やること:
文書抜粋のうち、「マンガを取り巻く現況を俯瞰し」で始まり「褒章を受章されたばかり!)。」で終わる箇所を、一字も変えずに出力する。

文書抜粋:
■ ■ ■

マンガを取り巻く現況を俯瞰し、マンガと人々がいかにして出会うことができるか、その可能性を綴ったDOTPLACEの連載コラム「マンガは拡張する」。これまでの全10回の更新の中で著者の山内康裕が描いた構想を、第一線でマンガ界を盛り上げる人々に自らぶつけていく第2部「マンガは拡張する[対話編]」のゲスト一人目は、孤高のマンガ家・しりあがり寿先生です(なんとこの春、おめでたいことに紫綬褒章を受章されたばかり!)。
前編の今回は、近年のマンガに対するしりあがり先生のまなざしを探ります。肩の力の抜けた全3回のトークをお楽しみください。
※本対談は2014年3月に収録したものです
マンガは強い力を持っている。遊園地に拉致されるみたいな。
山内康裕(以下、山内):僕はDOTPLACEで「マンガは拡張する」という連載をやらせてもらっていて、その中でも書いているんですが、マンガって他の業界へ拡張していけばもっともっと世界に対して的確に供給できるものだと思ってるんです。今までのように誌面や単行本だけじゃなくて、電子書籍やWebといった読むデバイスも増えてきているし、マンガの概念が変化しつつある。特に僕は“リアルな場所”というものに関心があって、4年前に「マンガナイト」というユニットを立ち上げました。例えば「アートとマンガ」などマンガと他のものと融合することや、人と人がつながるためのコミュニケーションツールとしてのマンガの可能性もあるなと、やりながらすごく感じていて。

■ ■ ■

提供資料:
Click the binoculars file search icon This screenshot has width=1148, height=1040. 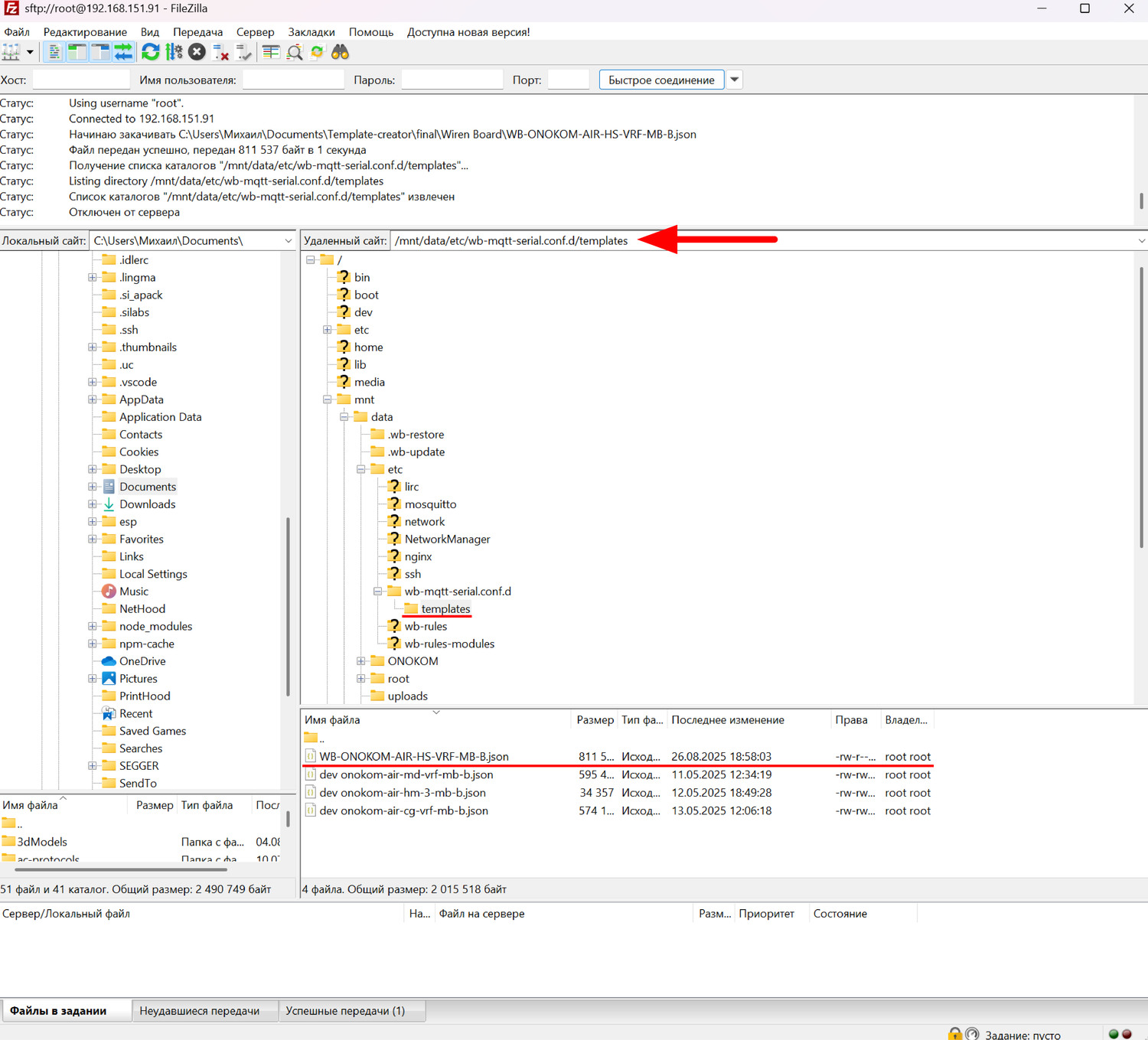click(x=340, y=52)
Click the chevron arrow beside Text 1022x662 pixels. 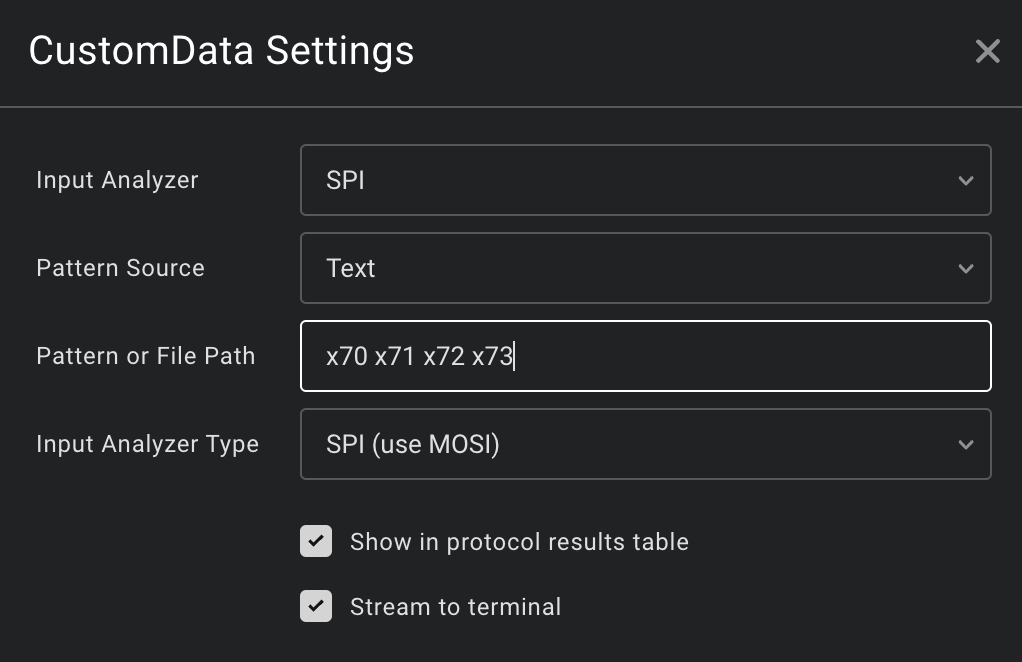pyautogui.click(x=965, y=269)
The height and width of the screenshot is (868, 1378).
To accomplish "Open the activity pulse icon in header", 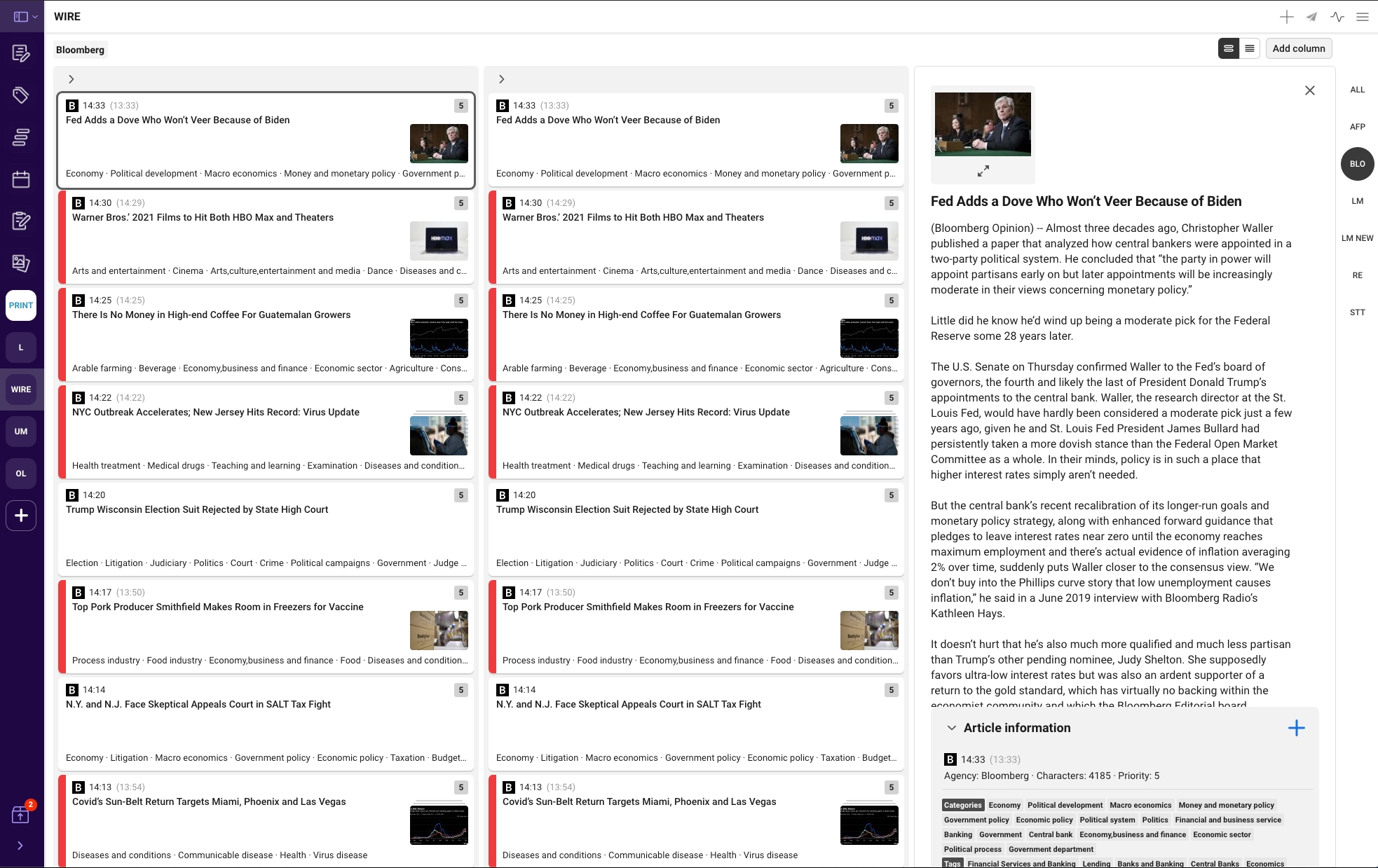I will click(1337, 17).
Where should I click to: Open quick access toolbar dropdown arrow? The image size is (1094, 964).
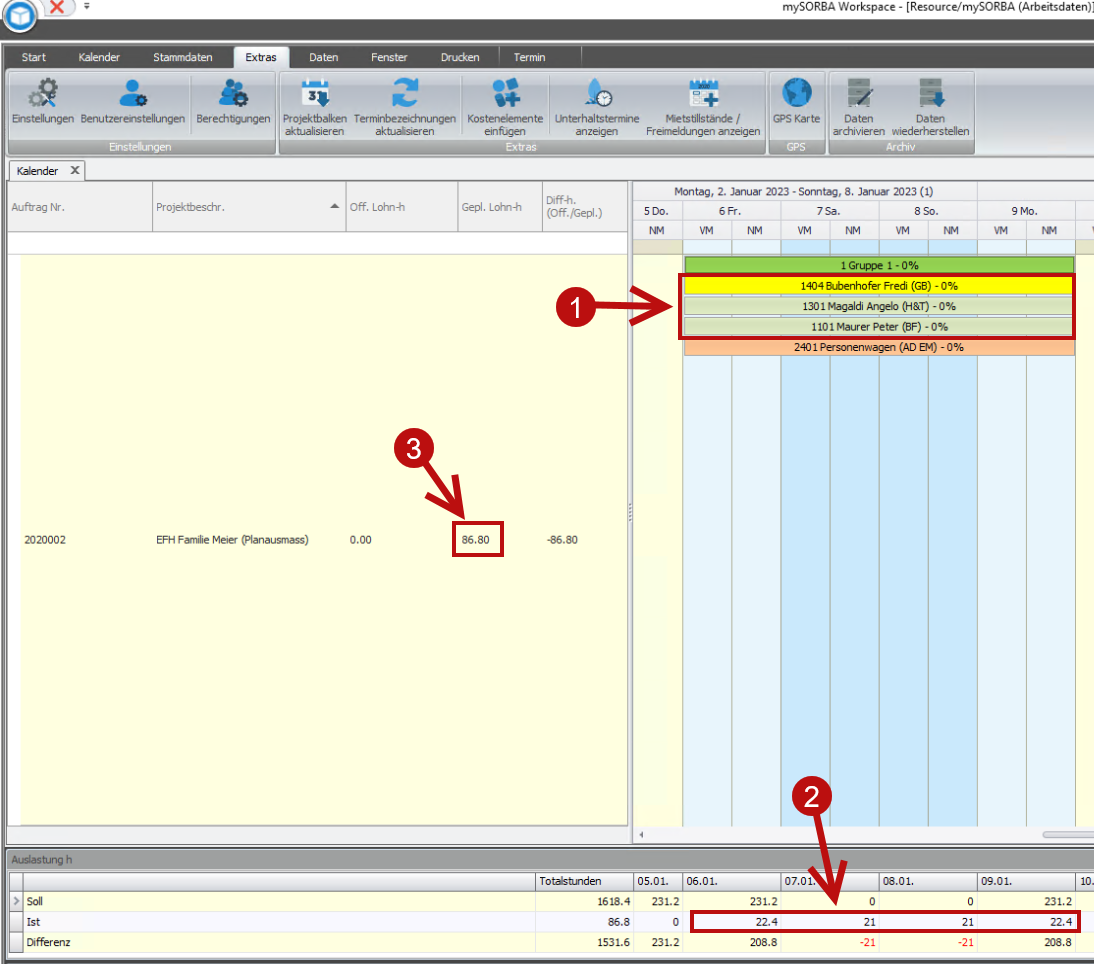(x=87, y=6)
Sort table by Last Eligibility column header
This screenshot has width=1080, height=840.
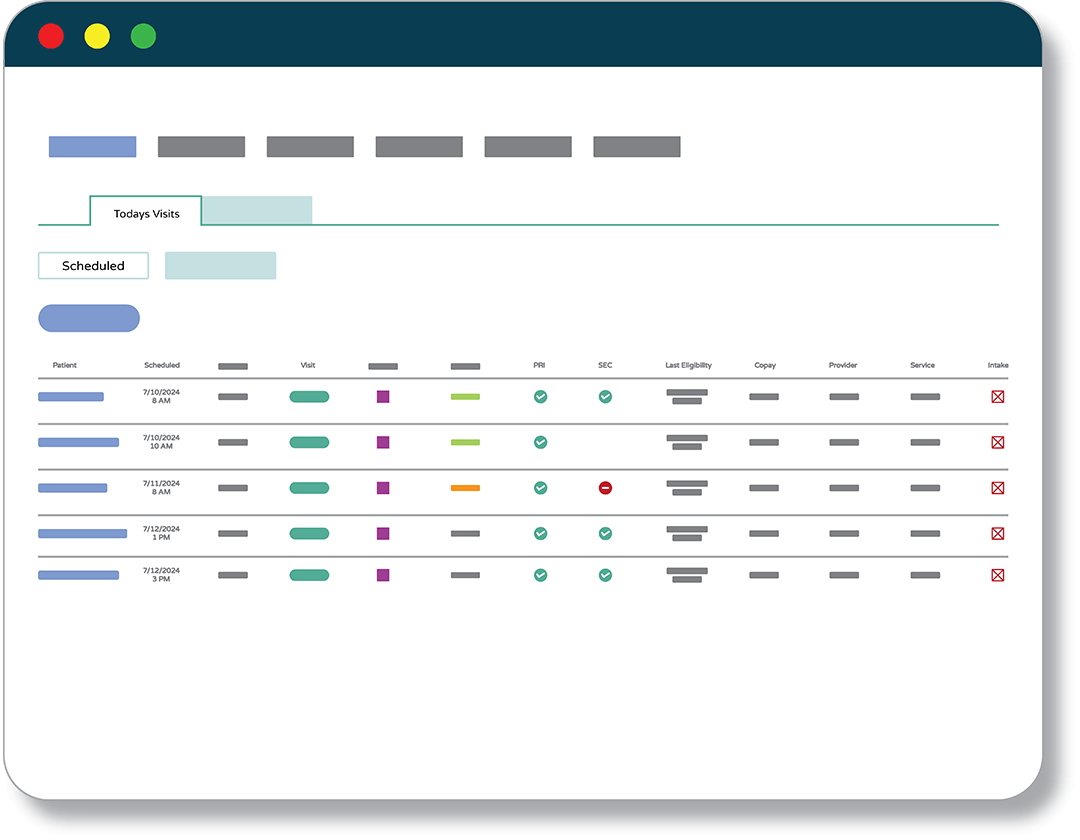pos(688,365)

■ ■ ■

解答:
マンガを取り巻く現況を俯瞰し、マンガと人々がいかにして出会うことができるか、その可能性を綴ったDOTPLACEの連載コラム「マンガは拡張する」。これまでの全10回の更新の中で著者の山内康裕が描いた構想を、第一線でマンガ界を盛り上げる人々に自らぶつけていく第2部「マンガは拡張する[対話編]」のゲスト一人目は、孤高のマンガ家・しりあがり寿先生です(なんとこの春、おめでたいことに紫綬褒章を受章されたばかり!)。